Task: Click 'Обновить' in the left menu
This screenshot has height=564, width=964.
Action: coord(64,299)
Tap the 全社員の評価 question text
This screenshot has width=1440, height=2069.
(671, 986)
━━━━━━
→ **Instructions to follow**
Exactly as written, copy out all the entries above.

→ **Response to the task**
Task: Click 'Обновить' in the left menu
This screenshot has height=564, width=964.
Action: coord(64,299)
Tap the 全社員の評価 question text
This screenshot has width=1440, height=2069.
(671, 986)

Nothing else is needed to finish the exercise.